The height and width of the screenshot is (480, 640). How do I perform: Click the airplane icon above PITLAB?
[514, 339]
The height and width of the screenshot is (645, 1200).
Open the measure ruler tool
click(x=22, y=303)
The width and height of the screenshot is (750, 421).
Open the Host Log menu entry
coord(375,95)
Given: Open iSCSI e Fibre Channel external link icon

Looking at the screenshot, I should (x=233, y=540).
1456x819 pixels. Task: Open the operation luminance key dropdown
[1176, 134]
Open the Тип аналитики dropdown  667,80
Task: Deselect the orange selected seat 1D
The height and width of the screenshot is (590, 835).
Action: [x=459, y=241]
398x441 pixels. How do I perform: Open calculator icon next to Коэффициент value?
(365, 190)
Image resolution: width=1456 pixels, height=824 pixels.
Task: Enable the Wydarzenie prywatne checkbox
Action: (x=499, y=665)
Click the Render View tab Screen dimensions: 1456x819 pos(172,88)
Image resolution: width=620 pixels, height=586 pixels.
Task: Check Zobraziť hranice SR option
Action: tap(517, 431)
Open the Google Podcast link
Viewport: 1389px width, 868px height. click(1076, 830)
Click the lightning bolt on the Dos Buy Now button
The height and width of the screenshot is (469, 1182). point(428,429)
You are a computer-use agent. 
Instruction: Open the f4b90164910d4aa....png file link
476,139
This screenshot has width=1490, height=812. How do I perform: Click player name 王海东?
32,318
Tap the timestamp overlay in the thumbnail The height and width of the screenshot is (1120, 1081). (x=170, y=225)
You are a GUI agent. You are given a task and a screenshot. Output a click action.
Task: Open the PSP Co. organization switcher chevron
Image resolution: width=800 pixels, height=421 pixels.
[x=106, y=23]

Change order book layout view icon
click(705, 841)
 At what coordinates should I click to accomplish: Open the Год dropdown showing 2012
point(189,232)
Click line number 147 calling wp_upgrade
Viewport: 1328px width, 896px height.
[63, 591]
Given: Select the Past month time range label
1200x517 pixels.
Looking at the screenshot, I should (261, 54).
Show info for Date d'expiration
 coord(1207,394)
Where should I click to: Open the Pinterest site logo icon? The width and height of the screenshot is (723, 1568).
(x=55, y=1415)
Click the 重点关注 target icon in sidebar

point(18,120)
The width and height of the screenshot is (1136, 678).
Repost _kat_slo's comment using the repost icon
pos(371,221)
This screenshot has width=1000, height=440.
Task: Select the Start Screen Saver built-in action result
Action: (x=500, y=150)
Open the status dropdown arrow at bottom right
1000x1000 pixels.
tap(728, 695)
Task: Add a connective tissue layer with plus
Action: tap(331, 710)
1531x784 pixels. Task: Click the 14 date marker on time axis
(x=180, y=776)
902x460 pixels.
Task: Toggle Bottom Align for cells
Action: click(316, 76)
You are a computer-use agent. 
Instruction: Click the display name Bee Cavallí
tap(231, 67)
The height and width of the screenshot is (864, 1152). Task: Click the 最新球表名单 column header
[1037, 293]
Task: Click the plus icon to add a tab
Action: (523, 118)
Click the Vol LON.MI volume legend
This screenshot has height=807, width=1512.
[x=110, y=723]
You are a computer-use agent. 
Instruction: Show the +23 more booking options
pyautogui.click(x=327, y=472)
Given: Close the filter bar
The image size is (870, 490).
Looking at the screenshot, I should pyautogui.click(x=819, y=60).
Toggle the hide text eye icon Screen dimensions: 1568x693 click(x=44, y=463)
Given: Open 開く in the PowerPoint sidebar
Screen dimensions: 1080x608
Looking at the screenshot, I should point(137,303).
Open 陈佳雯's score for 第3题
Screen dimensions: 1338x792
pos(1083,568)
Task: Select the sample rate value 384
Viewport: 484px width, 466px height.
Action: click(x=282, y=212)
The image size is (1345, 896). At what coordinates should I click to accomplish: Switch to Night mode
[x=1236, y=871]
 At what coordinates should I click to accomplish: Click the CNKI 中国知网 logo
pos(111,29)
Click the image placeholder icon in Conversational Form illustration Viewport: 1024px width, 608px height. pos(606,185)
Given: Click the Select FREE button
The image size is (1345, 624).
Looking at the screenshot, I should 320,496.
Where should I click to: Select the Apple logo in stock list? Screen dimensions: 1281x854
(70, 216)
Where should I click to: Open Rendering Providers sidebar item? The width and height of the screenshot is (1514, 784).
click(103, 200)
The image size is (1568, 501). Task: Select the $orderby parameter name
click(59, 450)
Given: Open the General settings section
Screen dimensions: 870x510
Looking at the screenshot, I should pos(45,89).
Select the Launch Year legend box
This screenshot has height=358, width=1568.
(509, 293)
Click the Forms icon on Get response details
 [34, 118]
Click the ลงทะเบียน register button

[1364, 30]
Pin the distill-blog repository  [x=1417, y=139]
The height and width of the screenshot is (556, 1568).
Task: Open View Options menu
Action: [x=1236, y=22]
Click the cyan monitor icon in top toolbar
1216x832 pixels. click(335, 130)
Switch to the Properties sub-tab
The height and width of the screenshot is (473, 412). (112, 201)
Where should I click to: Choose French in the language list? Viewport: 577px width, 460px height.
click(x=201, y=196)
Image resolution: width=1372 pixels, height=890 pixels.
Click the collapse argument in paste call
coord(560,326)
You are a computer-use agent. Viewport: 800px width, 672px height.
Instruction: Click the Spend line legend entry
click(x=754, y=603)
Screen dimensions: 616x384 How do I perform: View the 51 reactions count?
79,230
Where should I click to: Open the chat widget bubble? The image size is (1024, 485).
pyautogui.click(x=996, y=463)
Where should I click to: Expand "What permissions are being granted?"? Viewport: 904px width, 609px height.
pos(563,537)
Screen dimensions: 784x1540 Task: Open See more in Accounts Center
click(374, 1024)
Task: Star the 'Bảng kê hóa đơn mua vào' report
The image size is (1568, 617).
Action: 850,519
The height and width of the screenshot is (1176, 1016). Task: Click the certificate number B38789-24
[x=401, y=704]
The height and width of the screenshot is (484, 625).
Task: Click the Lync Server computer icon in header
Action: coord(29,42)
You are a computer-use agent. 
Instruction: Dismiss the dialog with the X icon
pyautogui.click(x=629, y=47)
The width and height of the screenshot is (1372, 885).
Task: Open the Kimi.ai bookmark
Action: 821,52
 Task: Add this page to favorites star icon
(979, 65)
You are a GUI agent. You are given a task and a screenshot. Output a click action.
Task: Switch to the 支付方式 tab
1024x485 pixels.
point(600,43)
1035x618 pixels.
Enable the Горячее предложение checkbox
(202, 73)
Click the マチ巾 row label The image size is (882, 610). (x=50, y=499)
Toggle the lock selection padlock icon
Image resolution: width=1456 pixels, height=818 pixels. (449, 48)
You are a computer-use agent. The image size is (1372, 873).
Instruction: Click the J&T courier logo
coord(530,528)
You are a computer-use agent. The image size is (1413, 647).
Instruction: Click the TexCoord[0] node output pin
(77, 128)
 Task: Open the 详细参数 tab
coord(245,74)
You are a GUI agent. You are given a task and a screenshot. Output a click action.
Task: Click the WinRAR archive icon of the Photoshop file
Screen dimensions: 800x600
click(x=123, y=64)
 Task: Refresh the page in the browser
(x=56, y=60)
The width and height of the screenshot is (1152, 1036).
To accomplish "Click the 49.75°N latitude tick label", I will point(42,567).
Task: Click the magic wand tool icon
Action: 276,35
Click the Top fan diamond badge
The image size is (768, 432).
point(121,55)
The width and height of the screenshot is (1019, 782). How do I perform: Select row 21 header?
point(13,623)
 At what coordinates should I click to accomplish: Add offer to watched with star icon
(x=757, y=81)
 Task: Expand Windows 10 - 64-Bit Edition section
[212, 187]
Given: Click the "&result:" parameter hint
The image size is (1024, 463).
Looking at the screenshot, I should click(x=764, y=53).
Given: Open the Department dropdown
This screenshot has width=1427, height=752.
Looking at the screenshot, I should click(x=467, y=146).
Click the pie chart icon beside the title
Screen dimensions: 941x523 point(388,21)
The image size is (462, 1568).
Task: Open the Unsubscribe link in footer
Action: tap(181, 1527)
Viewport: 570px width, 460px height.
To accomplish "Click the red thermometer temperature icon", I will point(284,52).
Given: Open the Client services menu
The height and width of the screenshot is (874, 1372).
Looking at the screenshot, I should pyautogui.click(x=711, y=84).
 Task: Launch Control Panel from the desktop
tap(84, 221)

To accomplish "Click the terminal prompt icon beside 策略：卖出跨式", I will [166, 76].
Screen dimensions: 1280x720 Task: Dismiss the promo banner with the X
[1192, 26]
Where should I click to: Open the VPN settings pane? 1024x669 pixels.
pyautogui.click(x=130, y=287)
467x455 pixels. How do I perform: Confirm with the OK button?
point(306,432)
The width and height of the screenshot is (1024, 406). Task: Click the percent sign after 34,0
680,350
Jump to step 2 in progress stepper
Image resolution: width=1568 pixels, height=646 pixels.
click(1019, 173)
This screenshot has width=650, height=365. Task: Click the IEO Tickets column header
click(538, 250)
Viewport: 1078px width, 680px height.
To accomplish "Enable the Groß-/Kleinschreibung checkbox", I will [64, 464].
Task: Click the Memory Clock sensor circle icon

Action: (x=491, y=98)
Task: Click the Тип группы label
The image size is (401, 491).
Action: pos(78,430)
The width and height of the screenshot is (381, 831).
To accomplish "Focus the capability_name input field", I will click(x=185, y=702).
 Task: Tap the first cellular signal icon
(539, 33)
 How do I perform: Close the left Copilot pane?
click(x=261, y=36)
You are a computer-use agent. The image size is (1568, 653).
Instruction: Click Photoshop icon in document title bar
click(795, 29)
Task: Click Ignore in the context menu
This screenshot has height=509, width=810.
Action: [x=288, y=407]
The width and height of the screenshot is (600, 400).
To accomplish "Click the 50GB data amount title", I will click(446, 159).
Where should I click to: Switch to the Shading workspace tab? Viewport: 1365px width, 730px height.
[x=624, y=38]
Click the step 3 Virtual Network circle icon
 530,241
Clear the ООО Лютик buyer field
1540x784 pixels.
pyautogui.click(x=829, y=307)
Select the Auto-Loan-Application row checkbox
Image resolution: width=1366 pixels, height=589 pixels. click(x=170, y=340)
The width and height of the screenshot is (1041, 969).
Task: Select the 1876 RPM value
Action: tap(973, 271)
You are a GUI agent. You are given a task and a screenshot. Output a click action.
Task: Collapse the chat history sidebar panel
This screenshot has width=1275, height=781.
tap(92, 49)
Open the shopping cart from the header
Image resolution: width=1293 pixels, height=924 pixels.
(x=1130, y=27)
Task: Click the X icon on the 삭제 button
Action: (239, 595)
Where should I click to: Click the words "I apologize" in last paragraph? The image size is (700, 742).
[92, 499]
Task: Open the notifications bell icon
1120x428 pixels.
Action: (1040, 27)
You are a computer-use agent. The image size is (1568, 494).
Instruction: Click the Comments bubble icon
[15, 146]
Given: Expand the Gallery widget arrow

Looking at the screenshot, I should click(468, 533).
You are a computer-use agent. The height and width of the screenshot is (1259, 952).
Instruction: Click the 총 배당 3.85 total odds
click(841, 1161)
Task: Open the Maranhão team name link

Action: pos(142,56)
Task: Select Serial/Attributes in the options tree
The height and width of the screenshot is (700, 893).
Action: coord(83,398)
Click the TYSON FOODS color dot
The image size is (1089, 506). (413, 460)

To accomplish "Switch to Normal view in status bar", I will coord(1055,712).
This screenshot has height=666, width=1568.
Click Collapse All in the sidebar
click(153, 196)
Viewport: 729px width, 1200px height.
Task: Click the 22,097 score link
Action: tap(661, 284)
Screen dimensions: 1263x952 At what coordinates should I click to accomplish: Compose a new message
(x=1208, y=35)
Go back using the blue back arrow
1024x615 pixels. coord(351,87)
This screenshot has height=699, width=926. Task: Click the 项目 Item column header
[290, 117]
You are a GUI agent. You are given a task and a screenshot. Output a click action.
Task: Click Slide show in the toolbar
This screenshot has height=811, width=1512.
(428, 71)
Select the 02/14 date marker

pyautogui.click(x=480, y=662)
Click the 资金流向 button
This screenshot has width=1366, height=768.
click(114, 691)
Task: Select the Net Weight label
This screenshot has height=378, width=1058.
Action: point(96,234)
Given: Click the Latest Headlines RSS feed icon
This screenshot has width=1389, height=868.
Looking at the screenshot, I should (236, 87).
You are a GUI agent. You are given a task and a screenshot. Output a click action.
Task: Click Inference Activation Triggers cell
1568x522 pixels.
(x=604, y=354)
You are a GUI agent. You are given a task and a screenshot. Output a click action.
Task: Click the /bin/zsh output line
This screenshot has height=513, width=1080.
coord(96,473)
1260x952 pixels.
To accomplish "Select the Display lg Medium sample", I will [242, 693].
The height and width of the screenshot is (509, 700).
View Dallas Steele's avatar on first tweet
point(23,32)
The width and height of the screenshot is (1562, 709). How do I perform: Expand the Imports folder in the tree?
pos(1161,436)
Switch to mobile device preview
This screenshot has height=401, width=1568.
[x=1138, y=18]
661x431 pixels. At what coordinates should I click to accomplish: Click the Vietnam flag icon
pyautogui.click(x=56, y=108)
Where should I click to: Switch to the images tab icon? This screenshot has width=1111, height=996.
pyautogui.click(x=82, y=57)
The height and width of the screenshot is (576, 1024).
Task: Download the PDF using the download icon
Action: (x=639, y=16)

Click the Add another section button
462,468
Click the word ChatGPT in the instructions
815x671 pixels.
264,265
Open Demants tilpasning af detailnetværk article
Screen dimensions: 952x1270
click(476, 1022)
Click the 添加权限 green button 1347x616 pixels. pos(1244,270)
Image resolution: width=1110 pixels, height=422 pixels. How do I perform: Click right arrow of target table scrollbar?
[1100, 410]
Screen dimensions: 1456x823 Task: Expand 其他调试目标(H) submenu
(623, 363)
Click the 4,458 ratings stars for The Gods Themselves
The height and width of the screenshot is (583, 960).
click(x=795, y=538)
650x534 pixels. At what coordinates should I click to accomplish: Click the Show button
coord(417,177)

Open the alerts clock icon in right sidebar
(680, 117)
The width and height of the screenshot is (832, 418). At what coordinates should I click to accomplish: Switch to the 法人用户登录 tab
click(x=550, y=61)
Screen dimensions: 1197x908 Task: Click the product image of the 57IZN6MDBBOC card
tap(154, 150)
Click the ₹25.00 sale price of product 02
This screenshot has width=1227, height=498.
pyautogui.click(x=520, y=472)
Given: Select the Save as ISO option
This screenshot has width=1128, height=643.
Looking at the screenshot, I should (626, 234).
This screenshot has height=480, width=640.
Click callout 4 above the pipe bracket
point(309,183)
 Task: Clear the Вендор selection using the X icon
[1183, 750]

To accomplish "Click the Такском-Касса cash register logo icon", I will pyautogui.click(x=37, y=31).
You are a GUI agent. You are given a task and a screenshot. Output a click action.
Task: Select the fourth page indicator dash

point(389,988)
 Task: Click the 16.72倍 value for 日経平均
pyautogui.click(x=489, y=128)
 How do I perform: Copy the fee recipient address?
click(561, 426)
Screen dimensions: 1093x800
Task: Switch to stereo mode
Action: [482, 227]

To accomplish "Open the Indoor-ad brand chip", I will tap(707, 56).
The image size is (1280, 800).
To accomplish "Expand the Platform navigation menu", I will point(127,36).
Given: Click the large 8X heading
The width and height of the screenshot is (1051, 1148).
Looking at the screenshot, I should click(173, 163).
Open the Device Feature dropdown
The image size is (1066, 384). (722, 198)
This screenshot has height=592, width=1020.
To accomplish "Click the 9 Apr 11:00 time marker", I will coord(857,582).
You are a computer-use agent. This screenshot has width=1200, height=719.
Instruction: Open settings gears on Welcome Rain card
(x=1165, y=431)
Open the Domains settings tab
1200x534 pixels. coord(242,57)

+ + + +

» **Assignment**:
Please report the number of lines in this material holding the word "sample", and add no other words.

» **Response below**:
2